### Collected data entries
..............................

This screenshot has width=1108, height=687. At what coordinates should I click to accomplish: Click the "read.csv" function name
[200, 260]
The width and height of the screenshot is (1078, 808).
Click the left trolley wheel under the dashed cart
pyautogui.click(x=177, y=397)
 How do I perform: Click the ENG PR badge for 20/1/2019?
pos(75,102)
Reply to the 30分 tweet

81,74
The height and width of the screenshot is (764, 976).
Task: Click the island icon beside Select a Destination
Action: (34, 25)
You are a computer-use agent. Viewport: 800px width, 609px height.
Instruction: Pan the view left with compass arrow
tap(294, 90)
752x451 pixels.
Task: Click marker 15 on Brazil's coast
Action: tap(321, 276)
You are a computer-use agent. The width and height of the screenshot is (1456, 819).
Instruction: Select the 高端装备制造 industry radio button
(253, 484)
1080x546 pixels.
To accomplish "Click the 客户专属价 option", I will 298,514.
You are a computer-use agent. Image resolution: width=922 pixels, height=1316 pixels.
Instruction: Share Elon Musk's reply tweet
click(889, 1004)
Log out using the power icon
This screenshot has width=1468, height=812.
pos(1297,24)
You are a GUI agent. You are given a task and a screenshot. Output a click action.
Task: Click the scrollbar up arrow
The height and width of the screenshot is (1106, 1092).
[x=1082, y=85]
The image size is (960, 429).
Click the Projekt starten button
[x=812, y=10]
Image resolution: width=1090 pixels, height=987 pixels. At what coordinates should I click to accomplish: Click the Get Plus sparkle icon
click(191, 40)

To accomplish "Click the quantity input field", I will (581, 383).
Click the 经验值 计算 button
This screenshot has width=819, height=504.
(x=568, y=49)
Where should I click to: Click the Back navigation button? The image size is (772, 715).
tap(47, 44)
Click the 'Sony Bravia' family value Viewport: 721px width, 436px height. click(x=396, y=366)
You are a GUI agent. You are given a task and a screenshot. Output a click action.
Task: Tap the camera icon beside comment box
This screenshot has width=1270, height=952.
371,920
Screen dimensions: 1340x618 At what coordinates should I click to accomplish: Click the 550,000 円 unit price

..............................

### EXERCISE GOAL
Wherever the string "Viewport" appears in a line of the records, copy that line.

### RESPONSE
You are a computer-use agent. Viewport: 800px width, 609px height.
Click the 'Sony Bravia' family value Viewport: 721px width, 436px height. click(x=396, y=366)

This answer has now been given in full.